Mark Symes of the Garden Court Immigration Team was instructed by Joshi Advocates Ltd who brought this claim for judicial review.
Obtaining indefinite leave to remain (ILR) sooner rather than later is the understandable objective of individuals with limited leave in the UK who intend to make their lives here. But the current rules make it a long haul for people granted leave for non-standard reasons, for example on human rights grounds. They face multiple expensive applications for further leave. Having settled status here helps stable planning for the future, making travel arrangements and job applications more straightforward.
The July 2012 reform of human rights applications ended the previous regime whereby two spells of discretionary leave to remain (DLR), each of three years, gave a six year route to ILR. Under the new (and current) system there was to be a ten-year route to ILR under the various Immigration Rules addressing private and family life.

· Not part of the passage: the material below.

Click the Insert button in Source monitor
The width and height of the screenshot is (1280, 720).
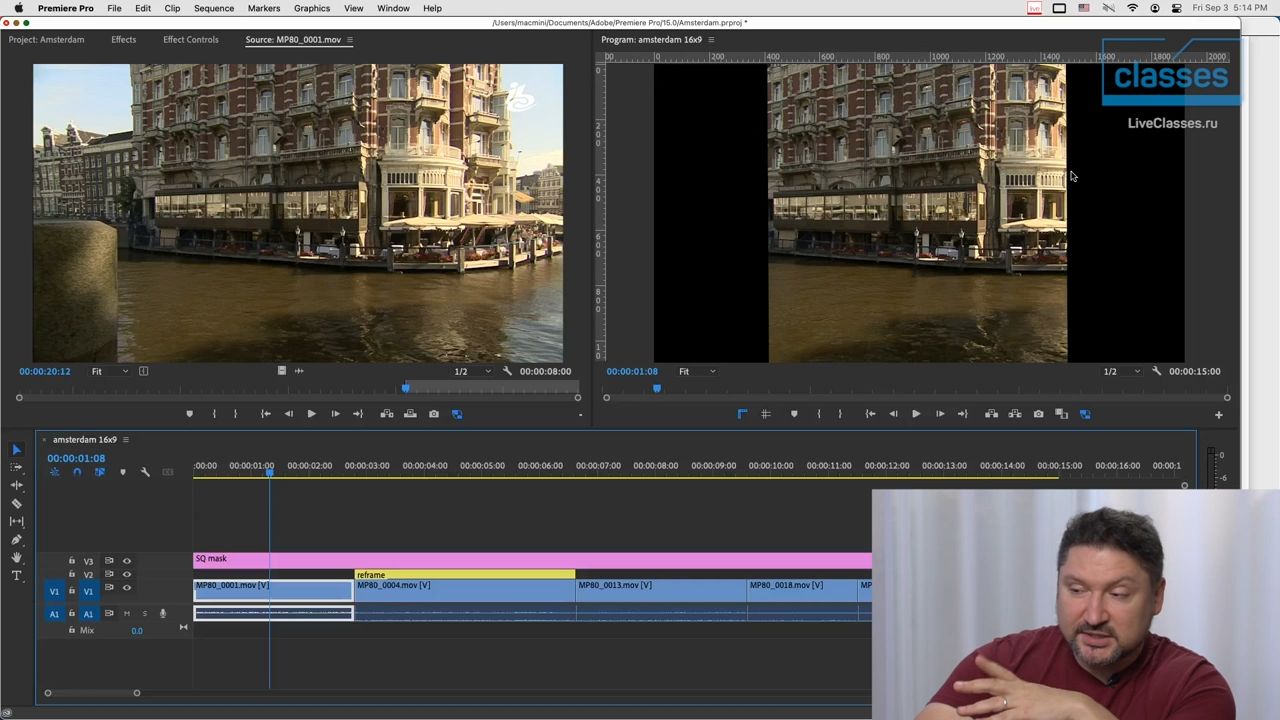coord(387,414)
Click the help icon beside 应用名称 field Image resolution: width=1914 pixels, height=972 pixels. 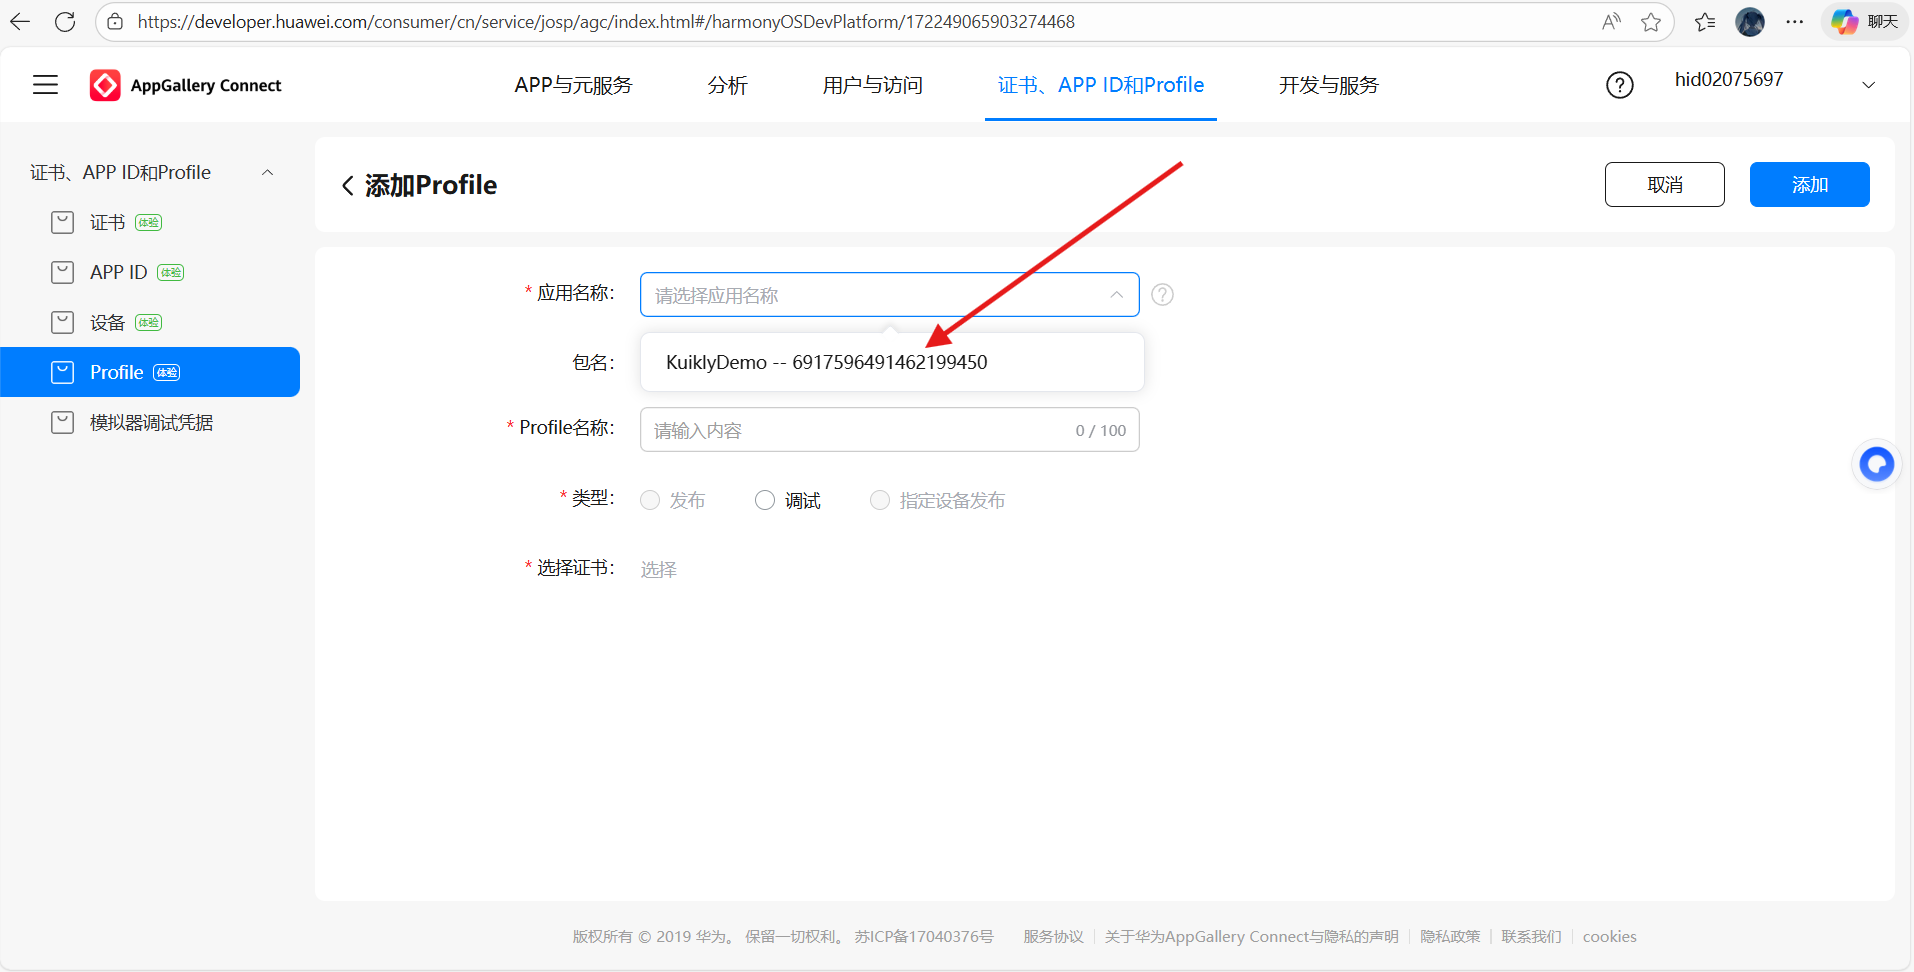[1161, 294]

But there was transitional protection. Those granted leave before 9 July 2012 continued on the speedier track to ILR. So too did people who received a written commitment to consider their case before 9 July 2012 which had not been honoured, and also those whose grant of leave followed a reconsideration of a pre-July 2012 refusal.
In JR/3371/2019 the UT considered a case where an asylum appeal had failed; further representations had then been rejected. Then DLR was granted under the legacy programme, after the July 2012 changes. Once six years of DLR had been clocked up, the applicant sought ILR. But this was refused. The Home Office argued throughout the proceedings that the date of decision was the critical issue, and that a legacy grant did not represent any acknowledgment that the earlier decision was mistaken.

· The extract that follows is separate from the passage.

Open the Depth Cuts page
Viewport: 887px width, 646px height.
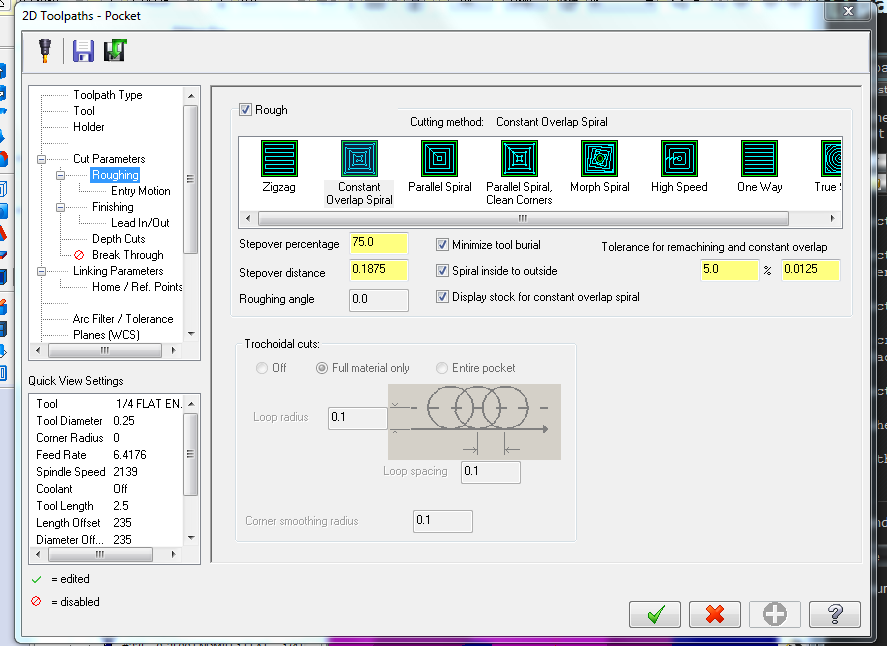pos(118,239)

The judicial review claim was granted permission and succeeded at the final hearing. The UT found that the legacy grant represented a finding that the earlier fresh claim refusal had been wrong, based on the same evidence as was previously available. Accordingly the transitional protection applied, even though the decision post-dated July 2012. The very fact that periods of 36 months, rather than 30 months, of leave had been granted in the past, strongly suggested that the applicant was on the old, rather than the new route to settlement.
This decision will hopefully help many other cases still in the system. Notably many legacy grants of leave were based on the same information that had previously been on file: to that extent they were usually reversals of earlier decisions based on the same evidence.
Whilst the decision is presently unreported, such decisions are perfectly citeable, as all substantive immigration judicial reviews are treated as “reported”, whether or not they have been given a formal headnote by the UT: see Nawaz [2017] UKUT 288 (IAC).
Mark Symes was instructed by Joshi Advocates Ltd who brought this claim for judicial review.